# TEXT
August 6, 2015 | 2 Comments | Betsy Woodman
Robert Frost wrote, “Nobody was ever meant, to remember or invent, what he did with every cent,” but my grandfather obviously disagreed. He tracked his expenses–to all appearances every nickel–in a slim little book with an oxblood red leather cover.
His record-keeping started in June, 1910, when he was looking forward to his wedding in October. The first item entered (for $50) was “Ring.”
In September, he listed several things that would furnish the couple’s new residence–chairs (one Morris, one wicker, two leather), a kitchen cupboard, linoleum, curtains. A few days before the wedding, he added a broom (40 cents) and a box opener (35 cents) to his useful purchases. Later, they needed a mousetrap (5 cents.)
The honeymoon–a trip by road through Western Massachusetts into New York State–required some upfront spending, including $25 for a tire for his 1910 Pope-Hartford automobile. Expensive! Maybe $600 (for one tire) in today’s terms–and much more likely to blow out on the road.
The wedding happened as planned, and we see that a Mr (Rev) Harry Adams got $10 for his services.
After the couple returned from their auto tour, the next exciting event was the arrival of their most cherished possession. “Freight on piano,” my granddad recorded, “1.85.” The piano itself was a big ticket item at $200.
I think my grandparents would have been pleased that, amortized over the decades, the instrument wasn’t too bad a family purchase. I owned it for over twenty years–yup, that’s me below–and now it’s in my nephew’s apartment.
But back to 1910. A lot of information about my grandparents’ lives shows up in this little book.
What they ate: eggs, oranges, peanuts, peaches, grapefruit, cream, spinach, figs, chocolate, tripe. Tripe? Yikes. Vegetables aren’t mentioned as much as fruits (except “cucumber” for 6 cents), but my grandparents obviously grew their own, since they bought manure and seeds and garden tools.
How they amused themselves: church dinners, auto shows, baseball games, fishing trips.
Their vices: My grandfather smoked a lot of cigars (5 cents for a single cheroot, $2.25 for what must have been a boxful.) He also conscientiously noted infrequent purchases of whiskey ($1) and ale (50 cents).
The birth of their children: the hospital cost $30 (presumably for a week’s stay) and the baby carriage $5.50.
Remedies for what ailed them: A corn razor (ouch!), Bovinine (a patent medicine), and “Magnesia.”
Their politics: I learned that my grandparents sent a dollar to Teddy Roosevelt’s Bull Moose party in 1912. Now that’s a reasonable campaign contribution, don’t you think?

# DATASET
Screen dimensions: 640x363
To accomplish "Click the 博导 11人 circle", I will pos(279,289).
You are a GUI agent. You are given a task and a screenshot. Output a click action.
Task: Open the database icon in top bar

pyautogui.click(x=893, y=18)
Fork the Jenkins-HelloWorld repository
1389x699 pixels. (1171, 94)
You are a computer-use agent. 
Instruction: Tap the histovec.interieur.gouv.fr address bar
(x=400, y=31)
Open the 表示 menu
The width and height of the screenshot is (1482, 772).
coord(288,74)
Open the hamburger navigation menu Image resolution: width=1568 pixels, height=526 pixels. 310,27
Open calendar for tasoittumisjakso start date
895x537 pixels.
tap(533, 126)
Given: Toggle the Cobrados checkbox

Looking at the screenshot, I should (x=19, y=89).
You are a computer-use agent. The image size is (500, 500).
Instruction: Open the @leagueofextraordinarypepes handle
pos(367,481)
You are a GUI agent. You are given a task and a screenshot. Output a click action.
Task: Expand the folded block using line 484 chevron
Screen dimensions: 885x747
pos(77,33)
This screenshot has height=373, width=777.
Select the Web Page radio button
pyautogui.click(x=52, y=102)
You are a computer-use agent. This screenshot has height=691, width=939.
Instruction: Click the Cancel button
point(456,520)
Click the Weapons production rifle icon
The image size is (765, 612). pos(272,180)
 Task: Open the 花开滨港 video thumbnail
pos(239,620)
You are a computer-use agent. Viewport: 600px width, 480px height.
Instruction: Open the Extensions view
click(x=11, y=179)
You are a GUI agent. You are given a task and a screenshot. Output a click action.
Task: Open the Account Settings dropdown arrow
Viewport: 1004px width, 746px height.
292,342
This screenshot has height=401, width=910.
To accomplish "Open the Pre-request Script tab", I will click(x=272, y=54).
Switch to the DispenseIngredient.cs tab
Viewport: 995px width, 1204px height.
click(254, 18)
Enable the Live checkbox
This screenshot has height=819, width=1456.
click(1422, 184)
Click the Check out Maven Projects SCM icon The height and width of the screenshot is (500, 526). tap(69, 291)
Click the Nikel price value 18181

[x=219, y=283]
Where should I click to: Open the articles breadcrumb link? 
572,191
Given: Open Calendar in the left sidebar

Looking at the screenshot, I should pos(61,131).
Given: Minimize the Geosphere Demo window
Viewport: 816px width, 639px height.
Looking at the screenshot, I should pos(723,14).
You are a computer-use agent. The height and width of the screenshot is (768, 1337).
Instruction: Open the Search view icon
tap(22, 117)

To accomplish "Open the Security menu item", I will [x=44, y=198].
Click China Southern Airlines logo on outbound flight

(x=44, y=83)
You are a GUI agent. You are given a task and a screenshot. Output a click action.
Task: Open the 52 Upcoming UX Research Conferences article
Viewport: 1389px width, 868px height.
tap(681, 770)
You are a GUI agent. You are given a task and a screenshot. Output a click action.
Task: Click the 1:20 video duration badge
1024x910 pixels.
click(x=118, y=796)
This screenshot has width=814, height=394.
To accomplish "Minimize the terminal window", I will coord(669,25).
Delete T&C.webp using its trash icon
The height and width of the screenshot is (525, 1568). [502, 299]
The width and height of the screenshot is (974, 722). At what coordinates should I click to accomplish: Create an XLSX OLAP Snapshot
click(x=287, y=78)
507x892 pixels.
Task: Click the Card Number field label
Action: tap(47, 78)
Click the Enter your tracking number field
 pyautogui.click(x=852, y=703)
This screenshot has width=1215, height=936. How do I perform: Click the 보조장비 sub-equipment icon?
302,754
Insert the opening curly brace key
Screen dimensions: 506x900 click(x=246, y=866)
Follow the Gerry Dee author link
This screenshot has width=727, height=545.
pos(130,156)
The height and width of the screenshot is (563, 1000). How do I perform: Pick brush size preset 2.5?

# EXERCISES TO COMPLETE
(1) In the blog post, how much did the tire for the 1910 Pope-Hartford automobile cost?
(2) List every way the grandparents amused themselves, according to the blog post.
(3) Repeat the part of the blog post starting at "Remedies for what" and ending at "don’t you think?".

# EXPECTED OUTPUTS
(1) $25

(2) church dinners, auto shows, baseball games, fishing trips

(3)
Remedies for what ailed them: A corn razor (ouch!), Bovinine (a patent medicine), and “Magnesia.”
Their politics: I learned that my grandparents sent a dollar to Teddy Roosevelt’s Bull Moose party in 1912. Now that’s a reasonable campaign contribution, don’t you think?